## WHAT IS EXPECTED
From the first line to the last, give the data again exactly.

Extracted records:
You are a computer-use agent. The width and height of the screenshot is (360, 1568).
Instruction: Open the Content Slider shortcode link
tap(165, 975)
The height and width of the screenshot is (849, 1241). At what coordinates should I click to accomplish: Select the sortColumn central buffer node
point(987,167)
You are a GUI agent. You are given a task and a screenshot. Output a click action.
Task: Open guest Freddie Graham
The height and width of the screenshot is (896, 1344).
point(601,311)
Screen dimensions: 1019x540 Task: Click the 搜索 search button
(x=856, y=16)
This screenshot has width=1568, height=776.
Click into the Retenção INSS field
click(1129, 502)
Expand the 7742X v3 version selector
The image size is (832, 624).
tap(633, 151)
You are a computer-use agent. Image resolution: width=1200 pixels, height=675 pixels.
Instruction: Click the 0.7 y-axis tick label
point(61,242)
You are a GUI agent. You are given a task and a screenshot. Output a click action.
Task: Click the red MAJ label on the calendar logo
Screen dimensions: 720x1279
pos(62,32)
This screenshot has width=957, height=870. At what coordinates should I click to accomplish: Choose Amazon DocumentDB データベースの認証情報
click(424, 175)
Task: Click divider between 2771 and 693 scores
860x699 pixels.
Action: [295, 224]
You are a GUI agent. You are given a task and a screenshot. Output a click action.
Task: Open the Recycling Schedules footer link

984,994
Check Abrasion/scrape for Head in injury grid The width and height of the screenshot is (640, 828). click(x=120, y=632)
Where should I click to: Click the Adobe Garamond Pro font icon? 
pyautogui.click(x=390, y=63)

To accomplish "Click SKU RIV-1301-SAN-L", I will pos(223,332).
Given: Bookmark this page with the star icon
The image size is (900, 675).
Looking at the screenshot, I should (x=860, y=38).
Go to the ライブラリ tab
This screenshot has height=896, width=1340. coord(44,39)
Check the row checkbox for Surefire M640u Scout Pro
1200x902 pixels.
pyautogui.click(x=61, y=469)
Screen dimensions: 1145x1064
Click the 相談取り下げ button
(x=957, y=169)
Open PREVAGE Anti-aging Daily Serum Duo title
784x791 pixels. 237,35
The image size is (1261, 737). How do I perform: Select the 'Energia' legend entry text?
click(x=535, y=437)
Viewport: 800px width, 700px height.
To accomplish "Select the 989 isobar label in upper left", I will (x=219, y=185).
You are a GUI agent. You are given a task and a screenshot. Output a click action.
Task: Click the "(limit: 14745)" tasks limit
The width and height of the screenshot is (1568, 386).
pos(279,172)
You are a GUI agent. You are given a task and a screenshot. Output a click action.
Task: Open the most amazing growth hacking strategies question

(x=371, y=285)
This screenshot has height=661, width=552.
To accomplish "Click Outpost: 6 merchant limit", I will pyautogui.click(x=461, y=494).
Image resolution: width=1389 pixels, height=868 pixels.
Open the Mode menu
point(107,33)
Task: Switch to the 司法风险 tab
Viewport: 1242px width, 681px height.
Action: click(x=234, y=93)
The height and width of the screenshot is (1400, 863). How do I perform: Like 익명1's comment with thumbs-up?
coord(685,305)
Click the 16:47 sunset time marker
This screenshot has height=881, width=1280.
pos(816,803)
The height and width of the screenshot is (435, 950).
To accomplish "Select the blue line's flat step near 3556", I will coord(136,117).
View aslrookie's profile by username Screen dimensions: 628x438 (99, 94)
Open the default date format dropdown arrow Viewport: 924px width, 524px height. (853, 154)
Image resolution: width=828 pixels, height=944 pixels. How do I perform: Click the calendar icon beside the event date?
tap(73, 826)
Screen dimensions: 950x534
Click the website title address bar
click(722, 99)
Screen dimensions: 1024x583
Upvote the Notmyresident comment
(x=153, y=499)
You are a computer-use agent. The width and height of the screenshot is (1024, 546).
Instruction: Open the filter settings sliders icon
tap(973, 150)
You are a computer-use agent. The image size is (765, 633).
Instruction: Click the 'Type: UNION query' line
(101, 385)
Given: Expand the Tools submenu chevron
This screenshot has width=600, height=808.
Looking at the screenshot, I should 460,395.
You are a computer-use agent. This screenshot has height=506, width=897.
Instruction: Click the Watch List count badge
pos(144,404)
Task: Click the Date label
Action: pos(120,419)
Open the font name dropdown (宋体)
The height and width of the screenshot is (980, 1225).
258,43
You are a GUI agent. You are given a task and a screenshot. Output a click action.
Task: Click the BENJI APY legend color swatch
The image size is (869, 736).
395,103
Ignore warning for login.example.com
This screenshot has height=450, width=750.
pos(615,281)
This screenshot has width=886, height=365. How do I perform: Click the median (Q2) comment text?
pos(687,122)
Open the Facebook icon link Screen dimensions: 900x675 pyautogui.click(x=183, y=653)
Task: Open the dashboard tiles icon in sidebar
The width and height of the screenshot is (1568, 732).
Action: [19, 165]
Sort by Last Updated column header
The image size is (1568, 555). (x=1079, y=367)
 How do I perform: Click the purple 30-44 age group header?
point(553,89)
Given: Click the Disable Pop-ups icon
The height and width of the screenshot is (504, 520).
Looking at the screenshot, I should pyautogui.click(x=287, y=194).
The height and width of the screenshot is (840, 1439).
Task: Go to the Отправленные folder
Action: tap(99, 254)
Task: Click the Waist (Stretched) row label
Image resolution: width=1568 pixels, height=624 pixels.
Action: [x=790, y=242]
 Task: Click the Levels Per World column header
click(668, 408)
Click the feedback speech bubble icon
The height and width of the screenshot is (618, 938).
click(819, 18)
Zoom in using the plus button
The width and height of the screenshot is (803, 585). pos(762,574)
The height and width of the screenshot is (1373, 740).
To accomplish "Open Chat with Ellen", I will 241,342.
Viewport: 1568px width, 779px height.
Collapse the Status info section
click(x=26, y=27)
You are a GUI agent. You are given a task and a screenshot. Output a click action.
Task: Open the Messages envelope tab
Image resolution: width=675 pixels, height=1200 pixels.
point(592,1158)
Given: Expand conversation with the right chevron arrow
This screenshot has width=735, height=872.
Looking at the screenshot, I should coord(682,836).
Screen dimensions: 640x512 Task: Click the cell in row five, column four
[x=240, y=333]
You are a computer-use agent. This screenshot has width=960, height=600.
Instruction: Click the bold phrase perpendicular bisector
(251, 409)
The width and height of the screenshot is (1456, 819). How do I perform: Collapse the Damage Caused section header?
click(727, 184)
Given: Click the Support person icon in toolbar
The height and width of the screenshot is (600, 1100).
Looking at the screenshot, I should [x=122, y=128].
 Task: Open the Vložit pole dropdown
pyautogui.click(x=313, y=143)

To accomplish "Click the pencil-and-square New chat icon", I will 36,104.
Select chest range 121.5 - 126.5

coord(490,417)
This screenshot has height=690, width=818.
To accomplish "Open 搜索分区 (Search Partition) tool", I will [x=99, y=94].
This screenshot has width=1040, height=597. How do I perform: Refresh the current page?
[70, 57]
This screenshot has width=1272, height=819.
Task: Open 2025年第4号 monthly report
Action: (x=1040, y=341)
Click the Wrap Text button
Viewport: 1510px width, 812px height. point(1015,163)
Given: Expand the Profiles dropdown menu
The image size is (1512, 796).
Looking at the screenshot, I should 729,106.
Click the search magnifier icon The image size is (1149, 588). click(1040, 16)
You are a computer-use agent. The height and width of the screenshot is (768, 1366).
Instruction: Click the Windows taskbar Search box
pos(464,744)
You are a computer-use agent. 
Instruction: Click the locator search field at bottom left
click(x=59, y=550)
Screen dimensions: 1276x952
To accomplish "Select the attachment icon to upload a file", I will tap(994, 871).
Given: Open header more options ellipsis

## COMPLETED EXERCISE
You are a computer-use agent. The width and height of the screenshot is (360, 1568).
Instruction: Open the Content Slider shortcode link
tap(165, 975)
The height and width of the screenshot is (849, 1241). At what coordinates should I click to accomplish: Select the sortColumn central buffer node
point(987,167)
You are a GUI agent. You are given a task and a screenshot. Output a click action.
Task: Open guest Freddie Graham
The height and width of the screenshot is (896, 1344).
point(601,311)
Screen dimensions: 1019x540 Task: Click the 搜索 search button
(x=856, y=16)
This screenshot has width=1568, height=776.
Click into the Retenção INSS field
click(1129, 502)
Expand the 7742X v3 version selector
The image size is (832, 624).
tap(633, 151)
You are a computer-use agent. Image resolution: width=1200 pixels, height=675 pixels.
Instruction: Click the 0.7 y-axis tick label
point(61,242)
You are a GUI agent. You are given a task and a screenshot. Output a click action.
Task: Click the red MAJ label on the calendar logo
Screen dimensions: 720x1279
pos(62,32)
This screenshot has width=957, height=870. At what coordinates should I click to accomplish: Choose Amazon DocumentDB データベースの認証情報
click(424, 175)
Task: Click divider between 2771 and 693 scores
860x699 pixels.
Action: [295, 224]
You are a GUI agent. You are given a task and a screenshot. Output a click action.
Task: Open the Recycling Schedules footer link

984,994
Check Abrasion/scrape for Head in injury grid The width and height of the screenshot is (640, 828). click(x=120, y=632)
Where should I click to: Click the Adobe Garamond Pro font icon? 
pyautogui.click(x=390, y=63)

To accomplish "Click SKU RIV-1301-SAN-L", I will pos(223,332).
Given: Bookmark this page with the star icon
The image size is (900, 675).
Looking at the screenshot, I should (x=860, y=38).
Go to the ライブラリ tab
This screenshot has height=896, width=1340. coord(44,39)
Check the row checkbox for Surefire M640u Scout Pro
1200x902 pixels.
pyautogui.click(x=61, y=469)
Screen dimensions: 1145x1064
Click the 相談取り下げ button
(x=957, y=169)
Open PREVAGE Anti-aging Daily Serum Duo title
784x791 pixels. 237,35
The image size is (1261, 737). How do I perform: Select the 'Energia' legend entry text?
click(x=535, y=437)
Viewport: 800px width, 700px height.
To accomplish "Select the 989 isobar label in upper left", I will (x=219, y=185).
You are a GUI agent. You are given a task and a screenshot. Output a click action.
Task: Click the "(limit: 14745)" tasks limit
The width and height of the screenshot is (1568, 386).
pos(279,172)
You are a GUI agent. You are given a task and a screenshot. Output a click action.
Task: Open the most amazing growth hacking strategies question

(x=371, y=285)
This screenshot has height=661, width=552.
To accomplish "Click Outpost: 6 merchant limit", I will pyautogui.click(x=461, y=494).
Image resolution: width=1389 pixels, height=868 pixels.
Open the Mode menu
point(107,33)
Task: Switch to the 司法风险 tab
Viewport: 1242px width, 681px height.
Action: click(x=234, y=93)
The height and width of the screenshot is (1400, 863). How do I perform: Like 익명1's comment with thumbs-up?
coord(685,305)
Click the 16:47 sunset time marker
This screenshot has height=881, width=1280.
pos(816,803)
The height and width of the screenshot is (435, 950).
To accomplish "Select the blue line's flat step near 3556", I will coord(136,117).
View aslrookie's profile by username Screen dimensions: 628x438 (99, 94)
Open the default date format dropdown arrow Viewport: 924px width, 524px height. (853, 154)
Image resolution: width=828 pixels, height=944 pixels. How do I perform: Click the calendar icon beside the event date?
tap(73, 826)
Screen dimensions: 950x534
Click the website title address bar
click(722, 99)
Screen dimensions: 1024x583
Upvote the Notmyresident comment
(x=153, y=499)
You are a computer-use agent. The width and height of the screenshot is (1024, 546).
Instruction: Open the filter settings sliders icon
tap(973, 150)
You are a computer-use agent. The image size is (765, 633).
Instruction: Click the 'Type: UNION query' line
(101, 385)
Given: Expand the Tools submenu chevron
This screenshot has width=600, height=808.
Looking at the screenshot, I should 460,395.
You are a computer-use agent. This screenshot has height=506, width=897.
Instruction: Click the Watch List count badge
pos(144,404)
Task: Click the Date label
Action: pos(120,419)
Open the font name dropdown (宋体)
The height and width of the screenshot is (980, 1225).
258,43
You are a GUI agent. You are given a task and a screenshot. Output a click action.
Task: Click the BENJI APY legend color swatch
The image size is (869, 736).
395,103
Ignore warning for login.example.com
This screenshot has height=450, width=750.
pos(615,281)
This screenshot has width=886, height=365. How do I perform: Click the median (Q2) comment text?
pos(687,122)
Open the Facebook icon link Screen dimensions: 900x675 pyautogui.click(x=183, y=653)
Task: Open the dashboard tiles icon in sidebar
The width and height of the screenshot is (1568, 732).
Action: [19, 165]
Sort by Last Updated column header
The image size is (1568, 555). (x=1079, y=367)
 How do I perform: Click the purple 30-44 age group header?
point(553,89)
Given: Click the Disable Pop-ups icon
The height and width of the screenshot is (504, 520).
Looking at the screenshot, I should pyautogui.click(x=287, y=194).
The height and width of the screenshot is (840, 1439).
Task: Go to the Отправленные folder
Action: tap(99, 254)
Task: Click the Waist (Stretched) row label
Image resolution: width=1568 pixels, height=624 pixels.
Action: [x=790, y=242]
 Task: Click the Levels Per World column header
click(668, 408)
Click the feedback speech bubble icon
The height and width of the screenshot is (618, 938).
click(819, 18)
Zoom in using the plus button
The width and height of the screenshot is (803, 585). pos(762,574)
The height and width of the screenshot is (1373, 740).
To accomplish "Open Chat with Ellen", I will 241,342.
Viewport: 1568px width, 779px height.
Collapse the Status info section
click(x=26, y=27)
You are a GUI agent. You are given a task and a screenshot. Output a click action.
Task: Open the Messages envelope tab
Image resolution: width=675 pixels, height=1200 pixels.
point(592,1158)
Given: Expand conversation with the right chevron arrow
This screenshot has width=735, height=872.
Looking at the screenshot, I should coord(682,836).
Screen dimensions: 640x512 Task: Click the cell in row five, column four
[x=240, y=333]
You are a computer-use agent. This screenshot has width=960, height=600.
Instruction: Click the bold phrase perpendicular bisector
(251, 409)
The width and height of the screenshot is (1456, 819). How do I perform: Collapse the Damage Caused section header?
click(727, 184)
Given: Click the Support person icon in toolbar
The height and width of the screenshot is (600, 1100).
Looking at the screenshot, I should [x=122, y=128].
 Task: Open the Vložit pole dropdown
pyautogui.click(x=313, y=143)

To accomplish "Click the pencil-and-square New chat icon", I will 36,104.
Select chest range 121.5 - 126.5

coord(490,417)
This screenshot has height=690, width=818.
To accomplish "Open 搜索分区 (Search Partition) tool", I will [x=99, y=94].
This screenshot has width=1040, height=597. How do I perform: Refresh the current page?
[70, 57]
This screenshot has width=1272, height=819.
Task: Open 2025年第4号 monthly report
Action: (x=1040, y=341)
Click the Wrap Text button
Viewport: 1510px width, 812px height. point(1015,163)
Given: Expand the Profiles dropdown menu
The image size is (1512, 796).
Looking at the screenshot, I should 729,106.
Click the search magnifier icon The image size is (1149, 588). click(1040, 16)
You are a computer-use agent. The height and width of the screenshot is (768, 1366).
Instruction: Click the Windows taskbar Search box
pos(464,744)
You are a computer-use agent. 
Instruction: Click the locator search field at bottom left
click(x=59, y=550)
Screen dimensions: 1276x952
To accomplish "Select the attachment icon to upload a file", I will tap(994, 871).
Given: Open header more options ellipsis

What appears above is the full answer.